══ Data in this exercise

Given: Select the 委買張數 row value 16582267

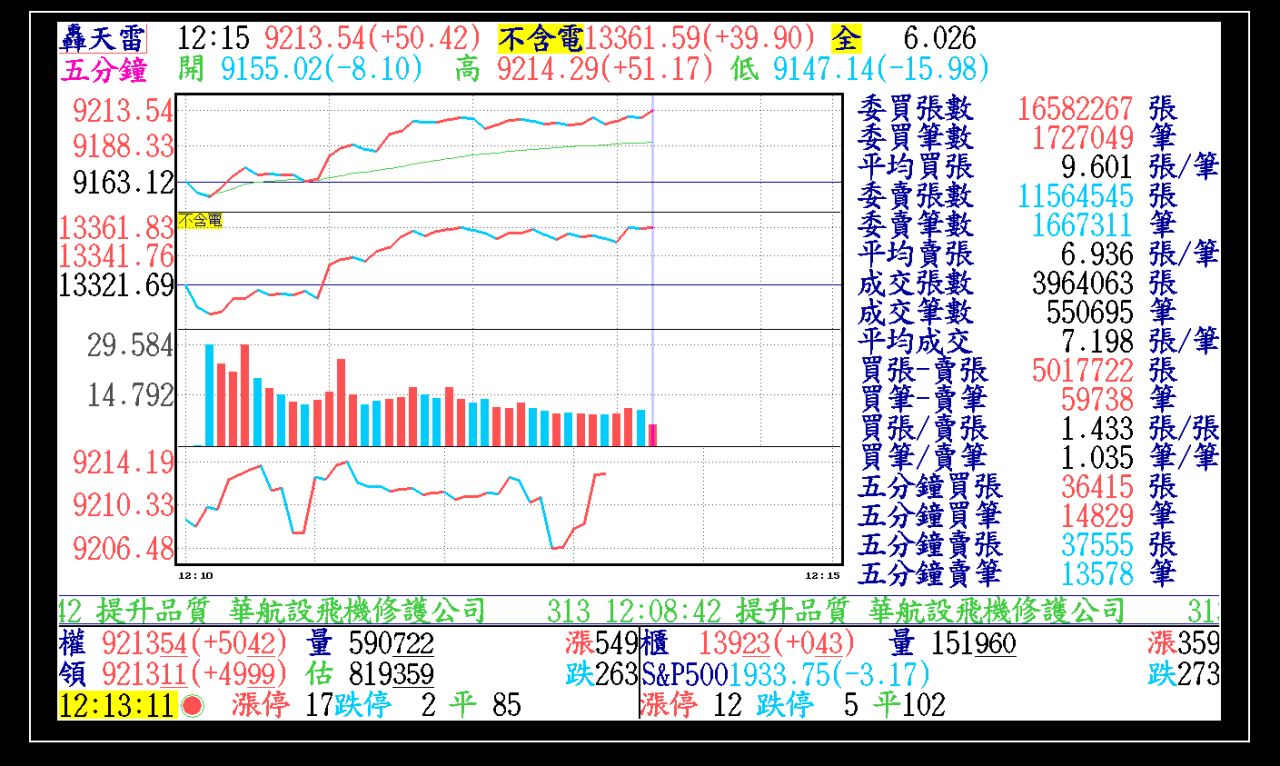Looking at the screenshot, I should pyautogui.click(x=1075, y=108).
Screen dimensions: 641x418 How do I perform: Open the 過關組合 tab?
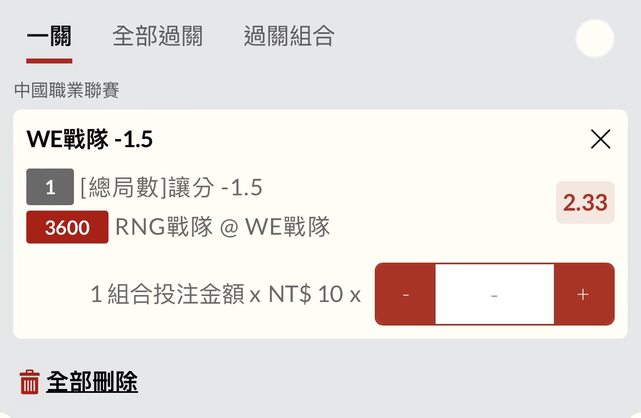pos(289,37)
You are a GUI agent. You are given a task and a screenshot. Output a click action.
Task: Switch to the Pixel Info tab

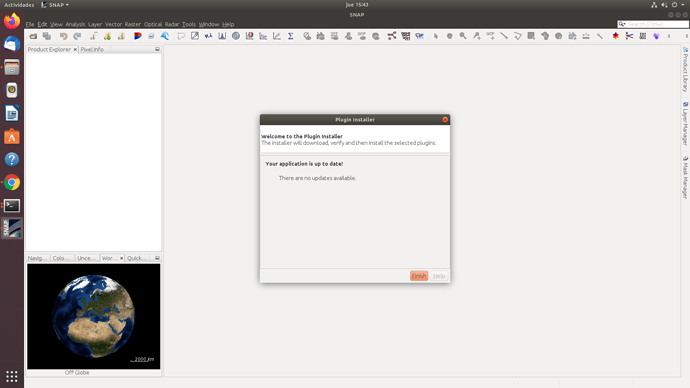point(92,49)
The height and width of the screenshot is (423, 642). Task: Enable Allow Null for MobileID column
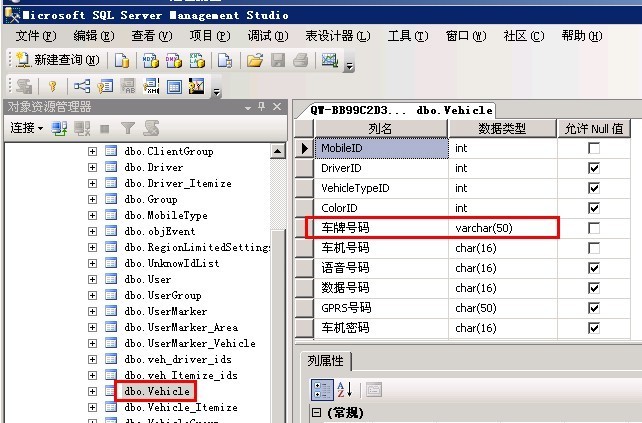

════

*What this task involves*: Reproduce the whole listing above character for character; pictures do not belong in it.

*Finished exercise*:
Given: Select the 委買張數 row value 16582267

Looking at the screenshot, I should pyautogui.click(x=1075, y=108).
Screen dimensions: 641x418 How do I perform: Open the 過關組合 tab?
pos(289,37)
You are a GUI agent. You are given a task and a screenshot. Output a click action.
Task: Switch to the Pixel Info tab

point(92,49)
The height and width of the screenshot is (423, 642). Task: Enable Allow Null for MobileID column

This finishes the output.